1. 15
  1.  

  2. 12

    I appreciate that a columnar data store confers many advantages to high-cardinality time-oriented telemetry data, and this article was a really nice overview of the mechanics, but

    You pretty much need to use a distributed column store in order to have observability.

    feels like an over-reach that isn’t really supported by the facts brought to the table.

    Also,

    The result is blazing-fast query performance

    Which petition do I sign to put a moratorium on the word “blazing” in any technical context?

    1. 4

      feels like an over-reach

      They failed to set the scene. I guess their implied context is “you have many thousands of machines continuously spamming you with rich data points you need to query ad-hoc with various aggregation styles” which is not everyone’s experience, so the “need” is different.

      1. 3

        Yeah it would be nice to see a low level comparison of how their system handles high cardinality metrics vs prometheus

        1. 1

          I guess their implied context is “you have many thousands of machines continuously spamming you with rich data points you need to query ad-hoc with various aggregation styles” which is not everyone’s experience, so the “need” is different.

          Even then, though.

      2. 3

        I found it hard to get past how inaccurate the description of row-oriented stores is, although it’s correct enough to explain the difference.

        Seems clear that sharding by timestamp is a key technique for answering observability queries efficiently. The rest seems more tenuous, but at least plausible.

        1. 2

          The part I’m still failing to understand is how one moves from columnar stores, where events are ordered by timestamps, to tracing (which is something Honeycomb supports). Subsequent events don’t share timestamps, and now we’re having a relational data (that is, two events are in a relation).

          1. 2

            When computing an aggregate, you only have to read one column. That’s a substantial I/O saving. If you’re filtering first, you can read the filter column to build a bitmap (1 bit per row), then read the aggregation column; still far less I/O than reading whole records.

        2. 2

          Silly me, I thought “observability” was something to do with pub-sub.
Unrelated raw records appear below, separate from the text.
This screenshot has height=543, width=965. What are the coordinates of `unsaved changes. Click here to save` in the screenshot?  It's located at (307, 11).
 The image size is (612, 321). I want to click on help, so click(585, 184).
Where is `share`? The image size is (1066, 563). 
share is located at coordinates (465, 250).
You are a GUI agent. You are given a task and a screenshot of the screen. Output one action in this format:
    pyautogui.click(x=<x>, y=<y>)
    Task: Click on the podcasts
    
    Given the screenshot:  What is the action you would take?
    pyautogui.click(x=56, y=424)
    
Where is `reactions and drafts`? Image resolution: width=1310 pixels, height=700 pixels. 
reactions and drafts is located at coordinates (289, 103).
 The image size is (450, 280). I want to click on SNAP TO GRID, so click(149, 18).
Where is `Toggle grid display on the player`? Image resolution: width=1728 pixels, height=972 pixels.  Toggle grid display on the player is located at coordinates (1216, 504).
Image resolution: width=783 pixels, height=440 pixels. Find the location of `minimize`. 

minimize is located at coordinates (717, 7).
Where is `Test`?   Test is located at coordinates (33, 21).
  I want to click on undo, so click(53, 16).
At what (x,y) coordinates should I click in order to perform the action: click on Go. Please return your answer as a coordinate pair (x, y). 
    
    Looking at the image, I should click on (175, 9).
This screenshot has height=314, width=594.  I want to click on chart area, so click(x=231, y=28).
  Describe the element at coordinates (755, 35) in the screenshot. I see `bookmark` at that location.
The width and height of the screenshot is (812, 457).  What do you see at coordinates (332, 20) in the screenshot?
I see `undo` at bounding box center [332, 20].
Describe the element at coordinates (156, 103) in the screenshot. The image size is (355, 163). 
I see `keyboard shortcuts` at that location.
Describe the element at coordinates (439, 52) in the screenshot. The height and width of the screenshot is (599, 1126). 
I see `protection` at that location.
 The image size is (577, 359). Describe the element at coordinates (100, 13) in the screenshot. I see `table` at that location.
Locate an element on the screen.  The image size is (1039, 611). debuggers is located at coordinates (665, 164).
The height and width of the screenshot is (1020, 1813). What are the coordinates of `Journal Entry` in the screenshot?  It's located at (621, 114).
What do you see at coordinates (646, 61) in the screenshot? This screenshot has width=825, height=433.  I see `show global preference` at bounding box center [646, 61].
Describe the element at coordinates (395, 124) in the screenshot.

But it turns out it’s just a buzzword for “fast arbitrary queries”.

          The article also conflates row-oriented storage with fixed schemas. It’s not hard to add arbitrary columns to a row-oriented store; one common way is to store JSON, or some other semi-structured key-value map.

          That aside, this is a decent intro to column stores and their pros and cons. I’m not sure what makes theirs different/better than the others, though.

          1. 2

            Silly me, I thought “observability” was something to do with pub-sub. But it turns out it’s just a buzzword for “fast arbitrary queries”.

            No, observability refers to the nature of the data they’re ingesting — telemetry data from running services.